As far as this competition is concerned, I really can't see the F/A-18 in Luftwaffe markings when the Eurofighter is already in service with an established logistics/support base. And European companies would like the business.

 

Other than maybe cost, does the Super Hornet offer any advantages over the Eurofighter? Possibly the new Block III with conformal tanks may have some advantage in range and stores capability.

 

 

But then a "EuroFighter ECR" would have to be developed from scratch. Just adding new systems replacing the systems the Pentagon does not want to share would seem cheaper to me. But then the BmVg has proven to explode costs and deliver nothing (Eurohawk...)

 

 


Some even point to the Super Hornet's carrier capability and dream about the Bundeswehr reestablishing a naval fast jet wing, which might then take over naval air warfare, SEAD (both currently done by Luftwaffe Wing 51, though they promptly let the former role wither), possible deployments to allied carriers (which Marine jet pilots hoped would justify their continued existence before they were disbanded) plus the nuclear role.

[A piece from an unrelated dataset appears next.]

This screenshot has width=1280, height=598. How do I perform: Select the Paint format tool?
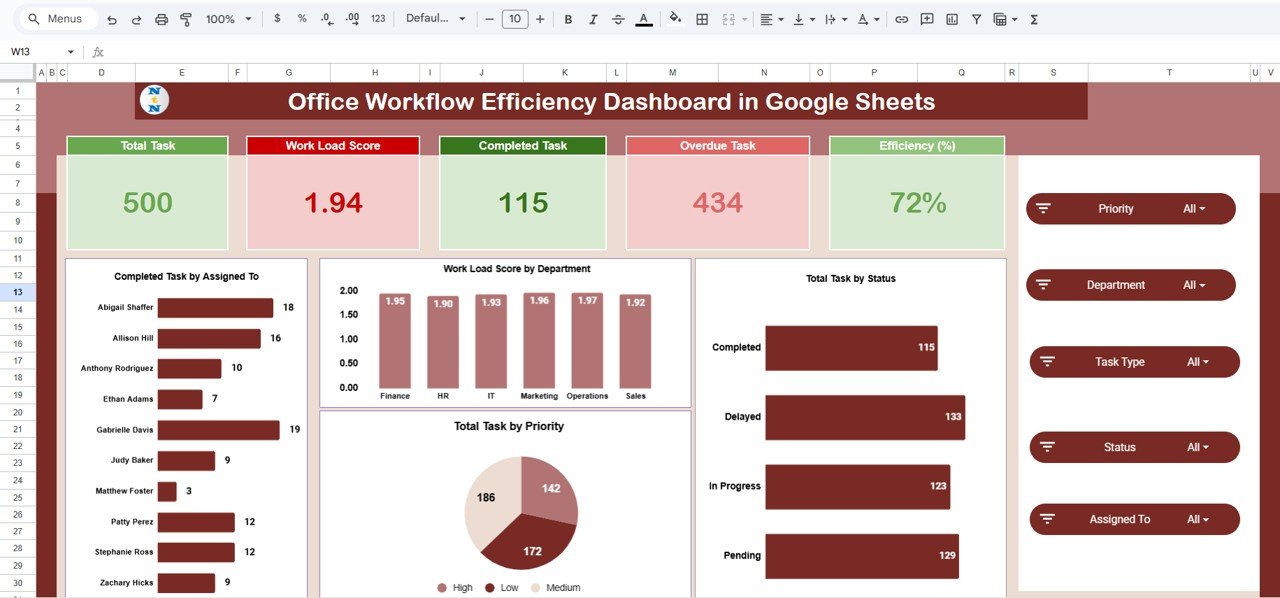[x=185, y=19]
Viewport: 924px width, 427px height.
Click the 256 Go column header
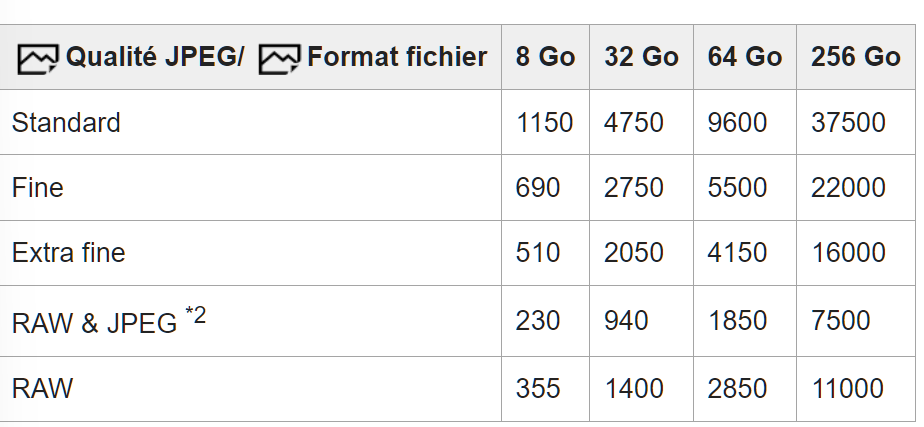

Except the German B61 storage facilities are in Büchel, Rhineland-Palatinate - rather far from the sea, and unlikely to be moved due to the associated cost, and it ultimately being an American call.

 

 

Establishing the naval aviation again I am much in favour of, not becuase the crack pipe dream of carrier air, but to have trained pilots for over sea flight. totally surprisingly and unexpected that capability has lapsed in the Luftwaffe, because other missions took precedence. Told you so.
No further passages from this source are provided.